Hey DL! I was beginning to think that your H had come back to his senses and you weren't posting here anymore because you guys were on your surprise 2nd honeymoon or something
Look, it is very clear that your H is confused. It might be a slight parting of the fog that he is seeing things a little more clearly. He sees what he is losing. He is realizing that life with his british muse is not the be-all that he was thinking it was going to be. He may fog back up in a day or two, but for that moment, he was thinking rationally. That is a good thing!
He was also acting in a jealous, protective mode. That is also a good thing. He was/is still thinking of you as "his" woman. The thought that someone else could come in and take you away, or have their way with you had him on the defensive. His comment about 'If it were anyone else...' is an interesting one. Perhaps he knows your mutual friend better than you do? Perhaps he had made a comment about you to him in the past that may have put some jealous thoughts into your Hs head? Or maybe it was just an off-the-cuff remark. Who knows? The important thing is that he was acting to protect you.
Be prepared for your H to want to know all the details about what you did when you were there. Based on how you claim he is acting, he may just come right out and ask, or he may pry more tactfully.
As far as the comment about moving. That one sounds like he trying to punish himself. Saying that 'it is the best thing for you and the kids'; I can almost hear him say that in such a victim's tone of voice. He doesn't feel like he deserves being with you and the kids. Why else send them away? Maybe he is feeling jealous of you and the life you are building without him, or maybe he doesn't think he is a capable or worthy father. In any event, he probably doesn't *want* to lose you or the kids, but he is still very confused and foggy.
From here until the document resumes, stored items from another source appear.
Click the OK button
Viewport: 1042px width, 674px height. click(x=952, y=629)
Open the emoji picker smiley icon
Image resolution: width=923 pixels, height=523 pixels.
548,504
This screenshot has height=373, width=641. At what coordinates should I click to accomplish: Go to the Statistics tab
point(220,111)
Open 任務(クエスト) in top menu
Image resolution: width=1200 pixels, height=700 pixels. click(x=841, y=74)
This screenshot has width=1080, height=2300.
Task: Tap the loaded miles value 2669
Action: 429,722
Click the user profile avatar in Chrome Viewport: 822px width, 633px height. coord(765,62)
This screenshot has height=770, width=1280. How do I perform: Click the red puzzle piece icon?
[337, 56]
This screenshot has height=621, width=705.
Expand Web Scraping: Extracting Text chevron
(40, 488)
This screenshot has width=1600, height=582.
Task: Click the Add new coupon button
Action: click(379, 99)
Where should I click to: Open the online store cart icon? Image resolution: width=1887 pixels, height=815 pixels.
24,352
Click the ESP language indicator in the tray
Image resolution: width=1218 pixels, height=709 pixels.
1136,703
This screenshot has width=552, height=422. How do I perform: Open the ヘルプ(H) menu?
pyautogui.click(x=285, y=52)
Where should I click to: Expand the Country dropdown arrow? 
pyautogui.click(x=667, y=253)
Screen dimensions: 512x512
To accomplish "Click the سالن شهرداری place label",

I wish there was something other than just time and space that you could give him to come to his senses. when you do talk to him, how does he sound? You mentioned that he started a R convo this time around. Is that becoming more common? Is he spending more or less time with the kids?
Something that you might try, if you think it would help, is to show him that he still has a place in your family, without resorting to asking him to come back. If you have an outing with the kids planned (bowling, trip to the park, etc.) invite him along. Phrase it like "They kids and I are going to _____ and they would love it if you would like to come with us". If he says no, then say "No problem, maybe next time." and be done with it. If he says yes, then have a nice time together with him and the kids. The more he sees that he is accepted with you and them, the less foggy and self-deprecating he will be. It would be a 180 for you, wouldn't it?
Hang in there DL! Good things are happening in your sitch right now, believe it. His emotions are still going to roller-coaster, but for the moment, there are some very positive things going on there!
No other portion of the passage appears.